With gzip files, wholeTextFiles should gunzip everything automatically.
With zip files however, the only way I know is to use binaryFiles and to unzip the data by hand.
sc
.binaryFiles(hdfsDir)
.mapValues(x=> {
var result = scala.collection.mutable.ArrayBuffer.empty[String]
val zis = new ZipInputStream(x.open())
var entry : ZipEntry = null
while({entry = zis.getNextEntry();entry} != null) {
val scanner = new Scanner(zis)
while (sc.hasNextLine()) {result+=sc.nextLine()}
}
zis.close()
result
}
This gives you a (pair) RDD[String, ArrayBuffer[String]] where the key is the name of the file on hdfs and the value the unzipped content of the zip file (one line per element of the ArrayBuffer). If a given zip file contains more than one file, everything is aggregated. You may adapt the code to fit your exact needs.

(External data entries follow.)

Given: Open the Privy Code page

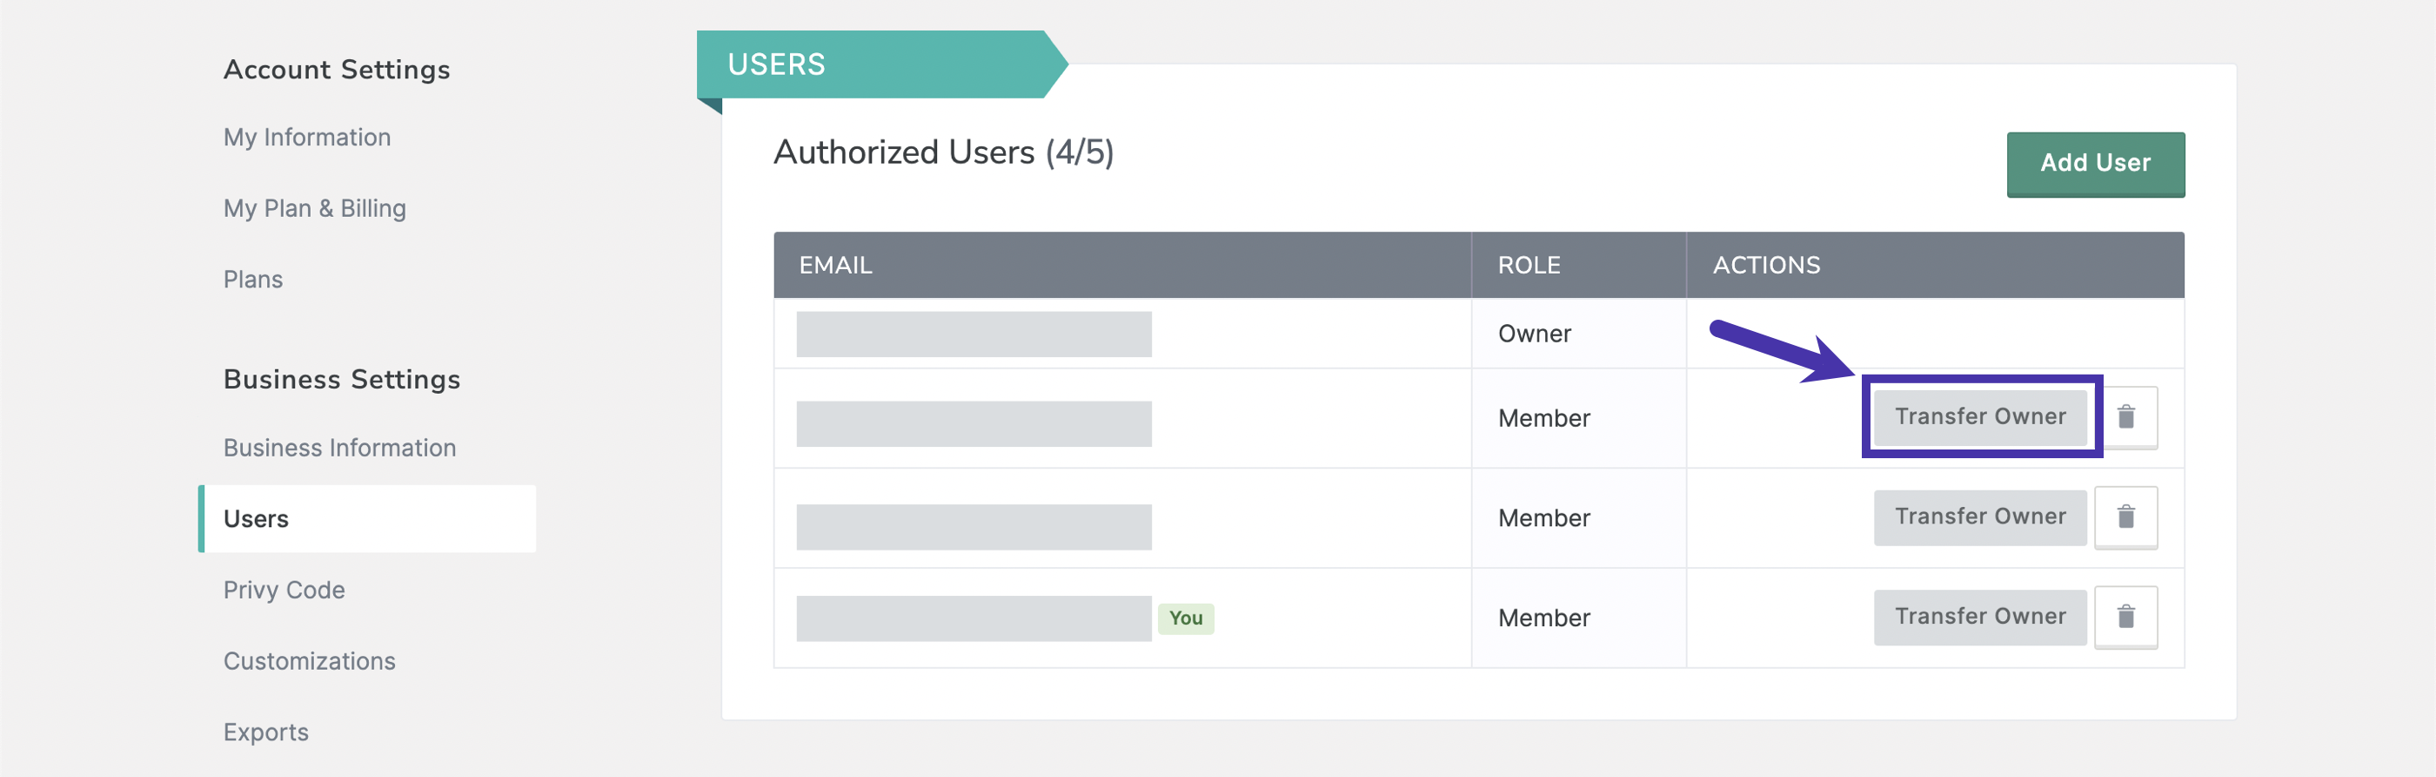Looking at the screenshot, I should [284, 590].
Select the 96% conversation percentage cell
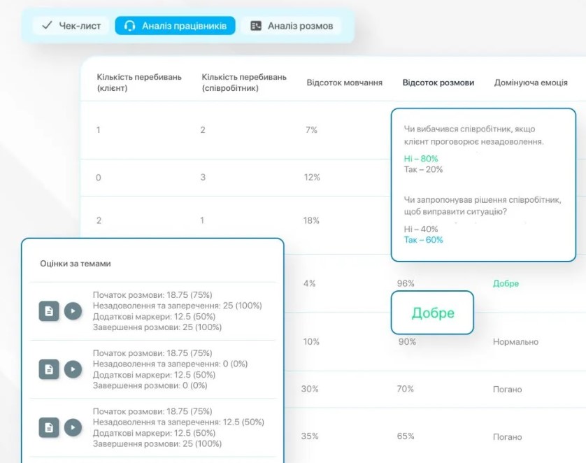The height and width of the screenshot is (463, 586). coord(406,283)
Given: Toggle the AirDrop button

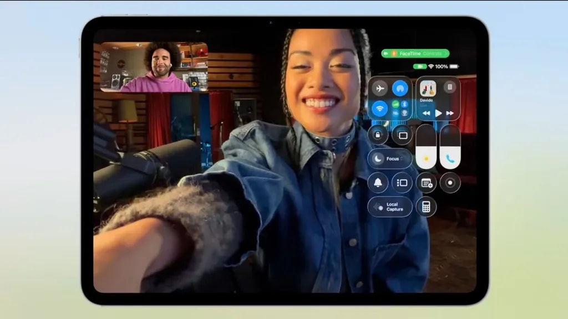Looking at the screenshot, I should [400, 89].
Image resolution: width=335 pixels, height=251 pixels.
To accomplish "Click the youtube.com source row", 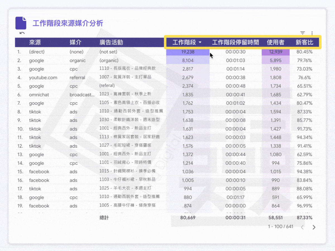I will [x=43, y=78].
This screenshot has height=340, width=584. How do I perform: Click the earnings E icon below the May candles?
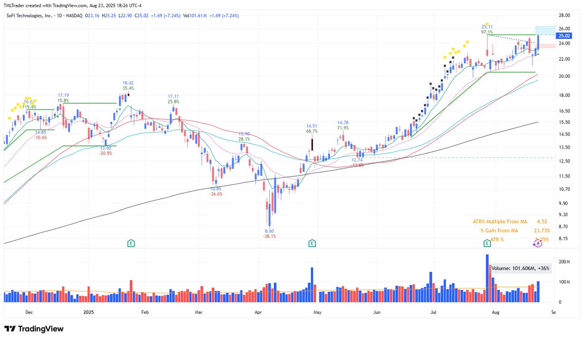[311, 242]
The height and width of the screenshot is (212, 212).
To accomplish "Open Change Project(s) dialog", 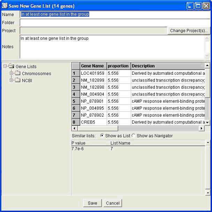I will click(189, 31).
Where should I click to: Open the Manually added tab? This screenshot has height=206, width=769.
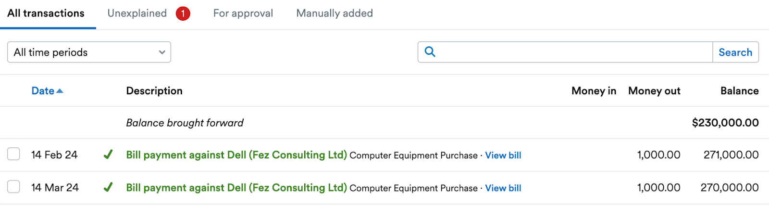(335, 13)
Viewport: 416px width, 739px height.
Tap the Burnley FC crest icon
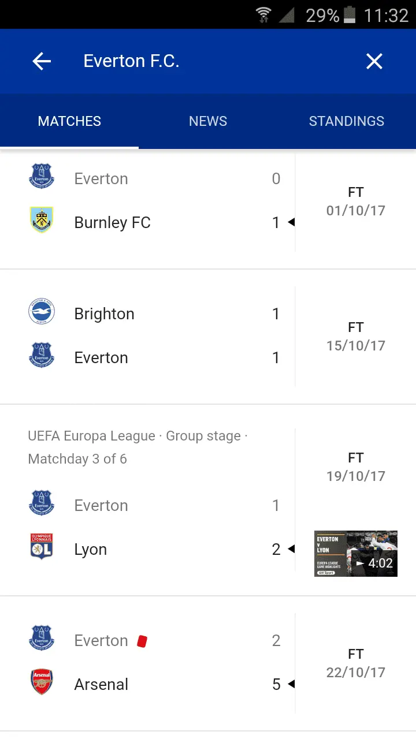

For instance, flatMapValues instead of mapValues would flatten everything (RDD[String, String]) to take advantage of spark's parallelism.
Note also that in the while condition, "{entry = is.getNextEntry();entry} could be replaced by (entry = is.getNextEntry()) in java. In scala however the result of an affectation is Unit so this would yield an infinite loop.